Excerpts from Jim Conrad's
Naturalist Newsletter


from the March 3, 2013 Newsletter issued from the valley of the Dry Frio River in northern Uvalde County, southwestern Texas, on the southern border of the Edwards Plateau, USA

Lately an unusual and distinctive alga has been showing up in microscopically examined water from the little Dry Frio River behind the cabin. You can see what's so interesting about it above.

Unlike most of the algae we've looked at, this one is not filamentous -- not composed of elongate cells attached end to end. Here solitary, spherical algal cells, each cell containing one photosynthesizing chloroplast, are clustered into small, more or less geometrical groupings about 0.5mm across (1/64th inch) and evenly spaced from one another as if held in place by unseen forces. If you look closely you can see that the individual cells are embedded in what appears to be thick, transparent coverings of a jelly-like substance -- referred to as their "mucilaginous sheaths."

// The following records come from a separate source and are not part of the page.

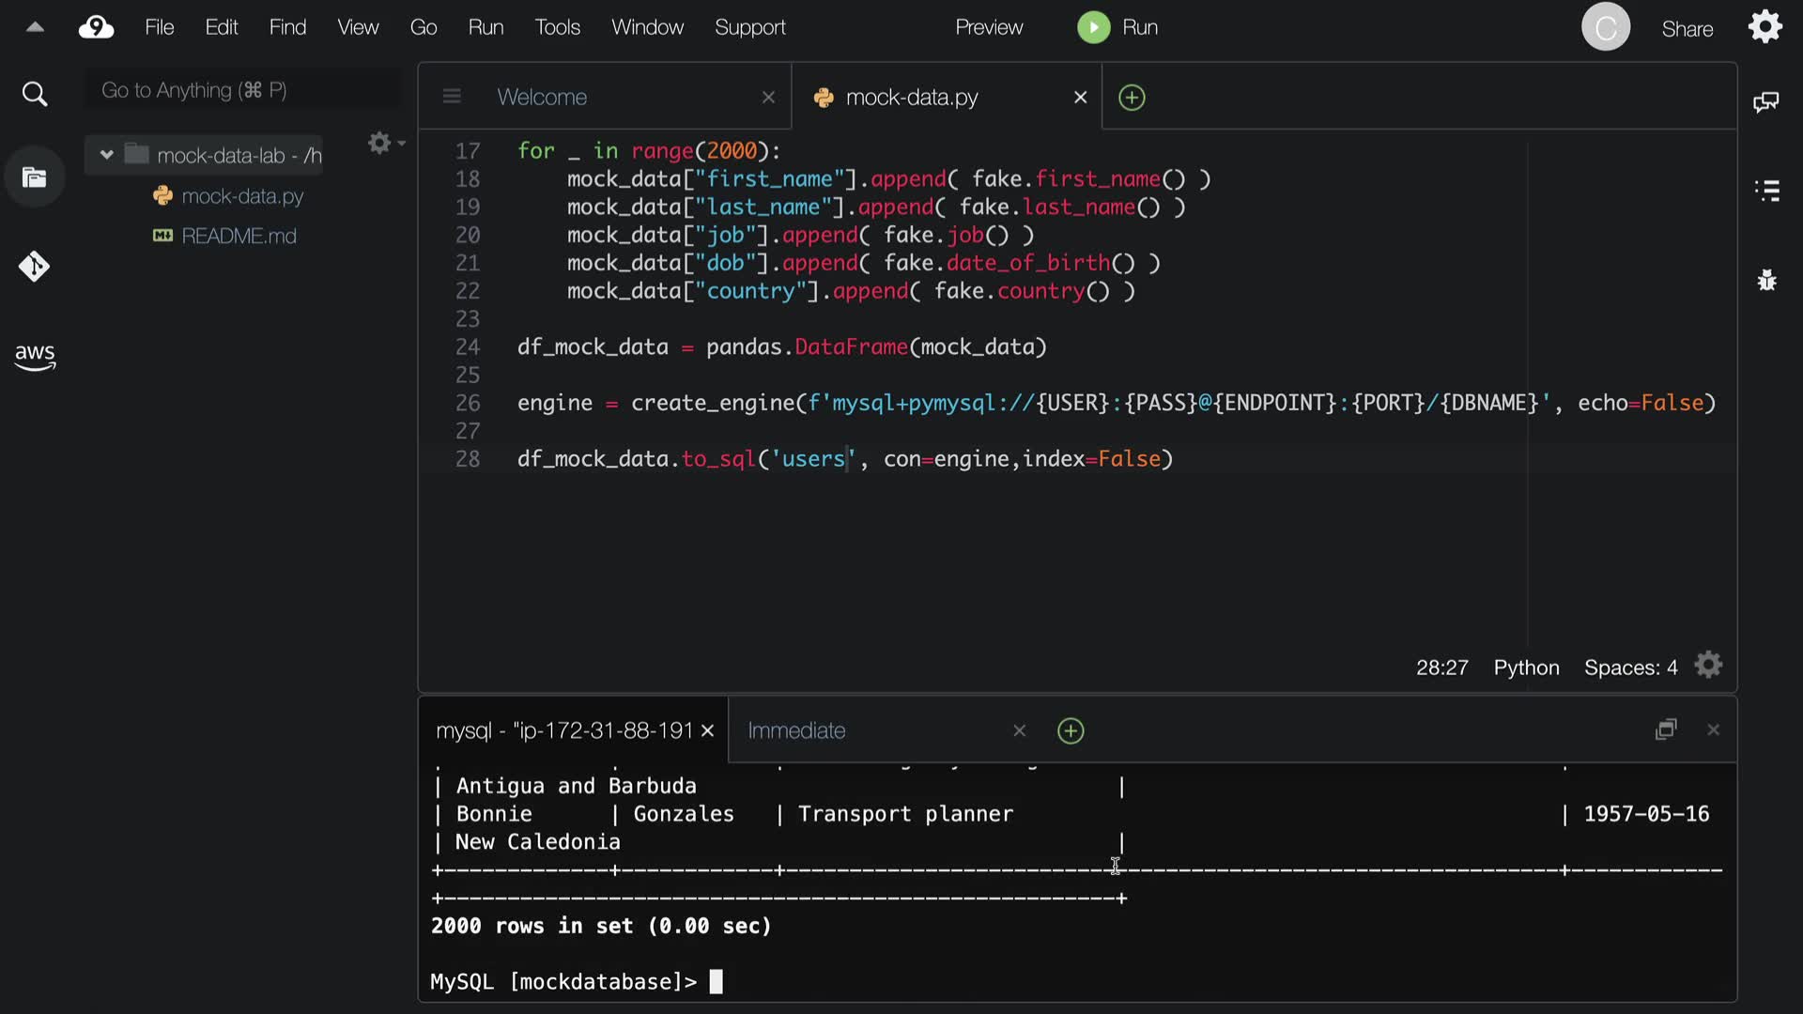This screenshot has width=1803, height=1014.
Task: Click the green Run play button
Action: (1093, 27)
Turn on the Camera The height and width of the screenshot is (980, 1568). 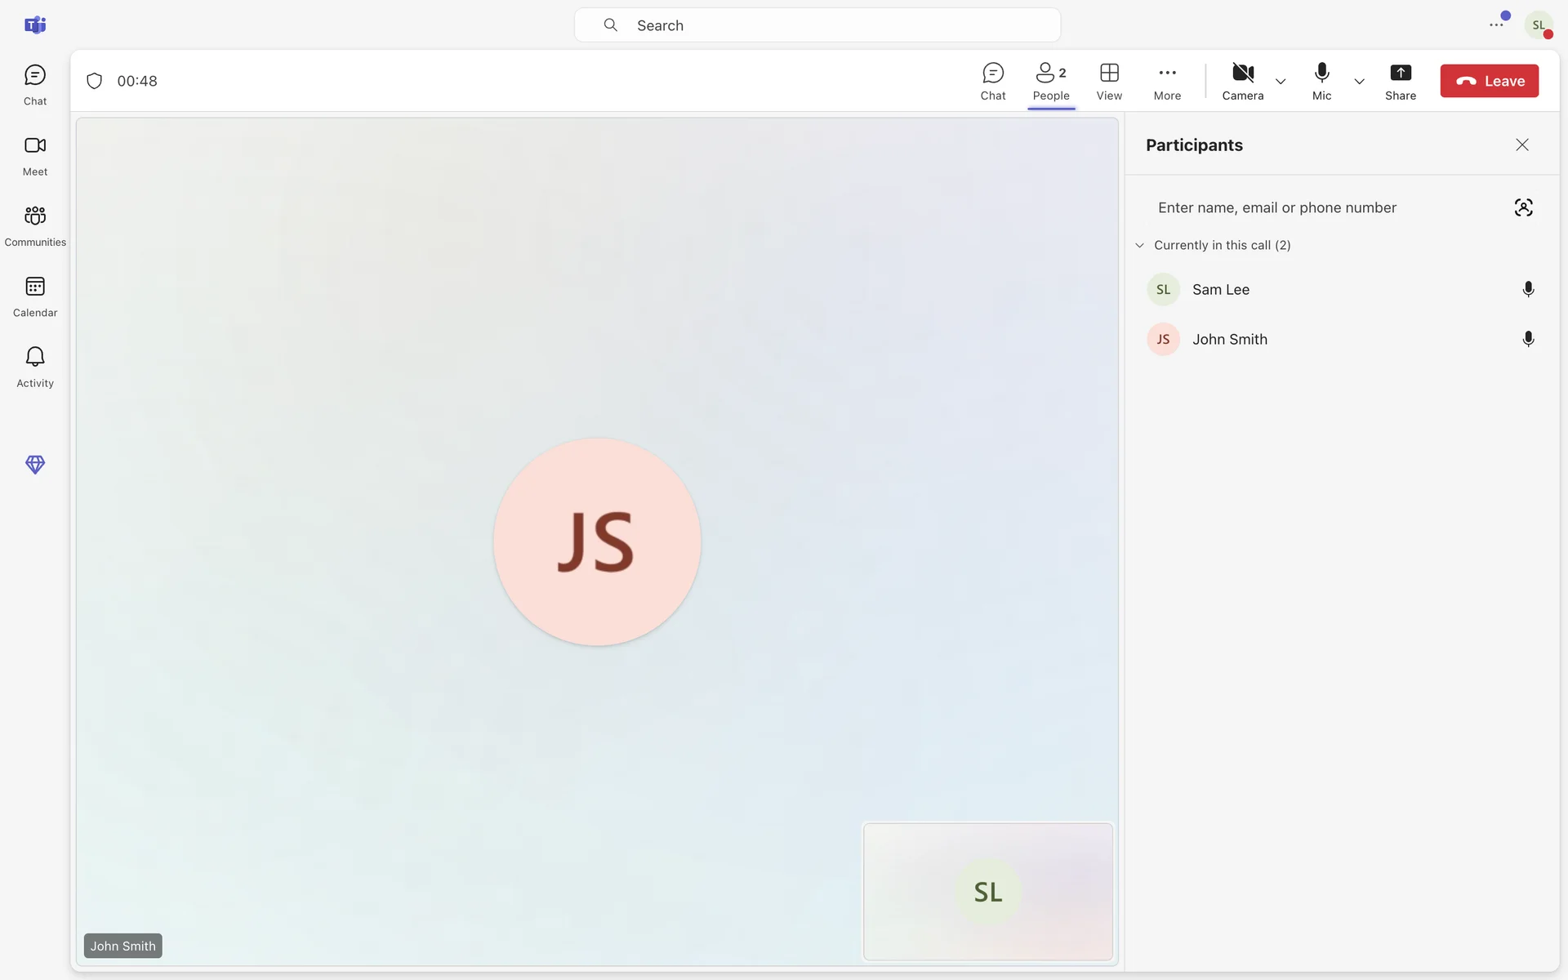click(x=1242, y=81)
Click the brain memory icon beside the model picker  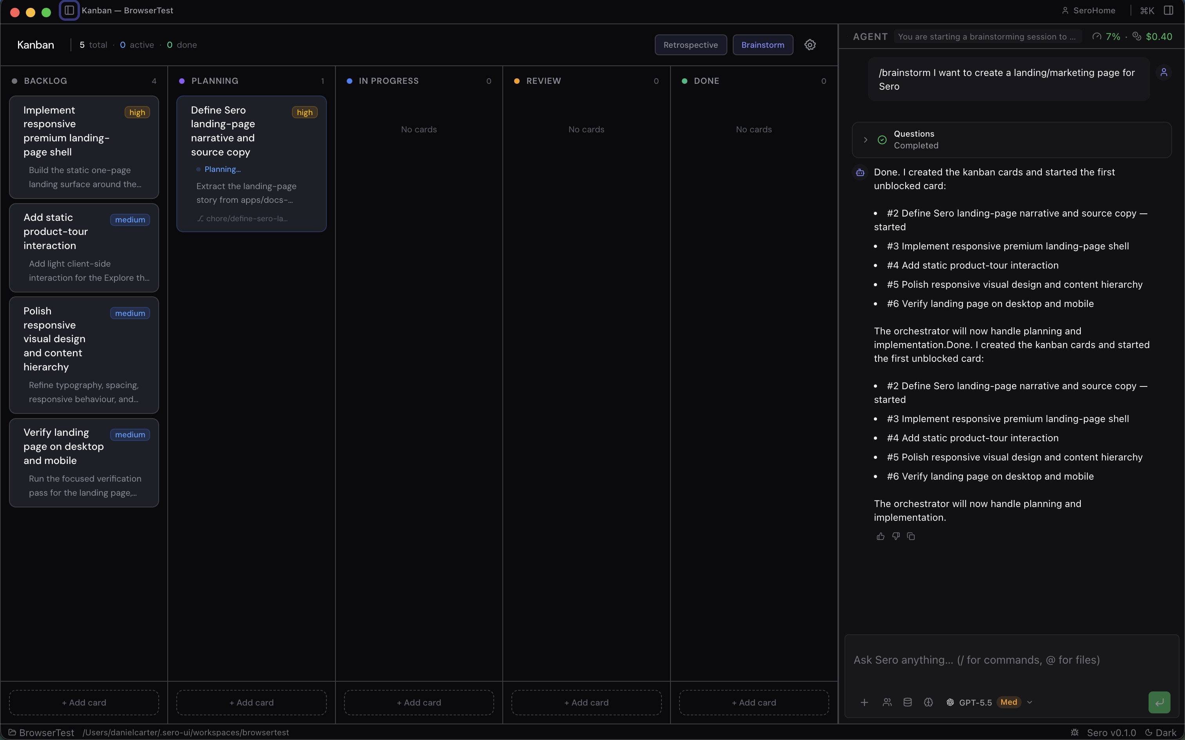click(929, 702)
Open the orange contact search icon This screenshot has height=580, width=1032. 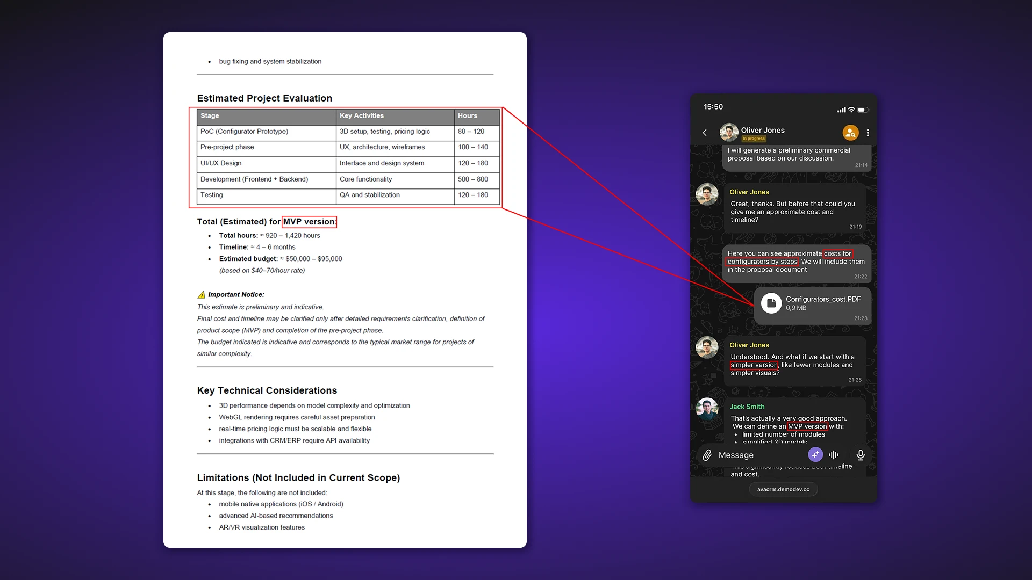[x=850, y=133]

Not many algae species look like this, so it was easy to narrow our specimen's identity down quite a bit. The excellent, illustrated but not-yet-finished "web key" to algae genera at http://www.algalweb.net/search1.htm led me to the genus SPHAEROCYSTIS. The four or so species in that genus are described as freely floating -- or planktonic -- inhabitants of freshwater found in Europe, North America and South Africa. Other genera with very similar if not identical species are recognized, since the taxonomy of this group of algae is poorly understood.

Therefore "Sphaerocystis" is just an educated guess, the name we'll file our picture under on the Internet to let the world know that the species resides here in Uvalde County's Dry Frio River in southwestern Texas. I'll bet that some later student of the group one day will be tickled to see it.